Part I: Basic Software

1. CUDA

Install CUDA.

It is recommended to first correctly install the latest Nvidia driver, then use nvidia-smi to check the CUDA version compatible with the driver, and select the corresponding CUDA Toolkit download from https://developer.nvidia.com/cuda-toolkit-archive. This example uses CUDA version 12.8.

cd ~/
wget https://developer.download.nvidia.com/compute/cuda/12.8.0/local_installers/cuda_12.8.0_570.86.10_linux.run
sudo sh cuda_12.8.0_570.86.10_linux.run
# Set environment variables in ~/.bashrc
echo 'export PATH=/usr/local/cuda/bin:$PATH' >> ~/.bashrc
echo 'export LD_LIBRARY_PATH=/usr/local/cuda/lib64:$LD_LIBRARY_PATH' >> ~/.bashrc
# Apply changes immediately
source ~/.bashrc

2. Conda

Install Miniconda, keep selecting yes to complete the installation.

cd ~/
wget https://repo.anaconda.com/miniconda/Miniconda3-latest-Linux-x86_64.sh
bash ./Miniconda3-latest-Linux-x86_64.sh

Note: Once installed, check if conda environment variables are set in the .bashrc file.

cat ~/.bashrc

3. IsaacSim

Install IsaacSim 4.5. After downloading and extracting the software package, create the env_isaacsim environment, activate it, and then install.
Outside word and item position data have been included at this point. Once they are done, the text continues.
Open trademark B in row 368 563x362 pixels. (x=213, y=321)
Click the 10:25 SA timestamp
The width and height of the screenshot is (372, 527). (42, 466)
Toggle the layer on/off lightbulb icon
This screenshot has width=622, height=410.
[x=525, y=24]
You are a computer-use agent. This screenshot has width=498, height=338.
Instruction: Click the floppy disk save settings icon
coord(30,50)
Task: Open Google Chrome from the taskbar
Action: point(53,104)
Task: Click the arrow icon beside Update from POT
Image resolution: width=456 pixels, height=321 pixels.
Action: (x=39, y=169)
Reference: https://docs.isaacsim.omniverse.nvidia.com/4.5.0/installation/install_workstation.html

mkdir ~/isaacsimdir
cd ~/isaacsimdir
wget https://download.isaacsim.omniverse.nvidia.com/isaac-sim-standalone-4.5.0-linux-x86_64.zip
unzip "isaac-sim-standalone-4.5.0-linux-x86_64.zip" -d ~/isaacsimdir
conda create -n env_isaacsim python=3.10
conda activate env_isaacsim
./python.sh -m pip install torch torchvision torchaudio --index-url https://download.pytorch.org/whl/cu128
./post_install.sh
./isaac-sim.selector.sh
conda deactivate

4. IsaacLab

Install IsaacLab 2.1.0. After downloading and extracting the software package, create the env_isaaclab environment, activate it, and then install.
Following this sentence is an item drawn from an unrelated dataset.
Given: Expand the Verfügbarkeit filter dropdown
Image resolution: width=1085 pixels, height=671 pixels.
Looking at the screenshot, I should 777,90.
Reference: https://isaac-sim.github.io/IsaacLab/release/2.1.0/source/setup/installation/binaries_installation.html#installing-isaac-lab

You can start referring from the "Installing Isaac Lab" section.

sudo apt install git
mkdir ~/isaaclabdir
cd ~/isaaclabdir
wget https://github.com/isaac-sim/IsaacLab/archive/refs/heads/release/2.1.0.zip
unzip "2.1.0.zip" -d ~/isaaclabdir
cd IsaacLab-release-2.1.0
ln -s ~/isaacsimdir ~/isaaclabdir/IsaacLab-release-2.1.0/_isaac_sim
./isaaclab.sh --conda env_isaaclab
conda activate env_isaaclab
sudo apt install cmake build-essential
./isaaclab.sh --install
conda deactivate
warning
  • If you encounter a permission error when executing ./isaaclab.sh --install, it's likely due to insufficient permissions in the linked directory corresponding to the _isaac_sim directory. Try modifying the permissions.

  • If you encounter a pip package conflict error, ignore it for now. After --install completes, try the subsequent steps to see if training can start normally.

warning

Special Note for RTX 50 Series GPUs: please use the latest PyTorch nightly version instead of the PyTorch 2.5.1 bundled with Isaac Sim. Note that cu128 in the URL must match your CUDA version.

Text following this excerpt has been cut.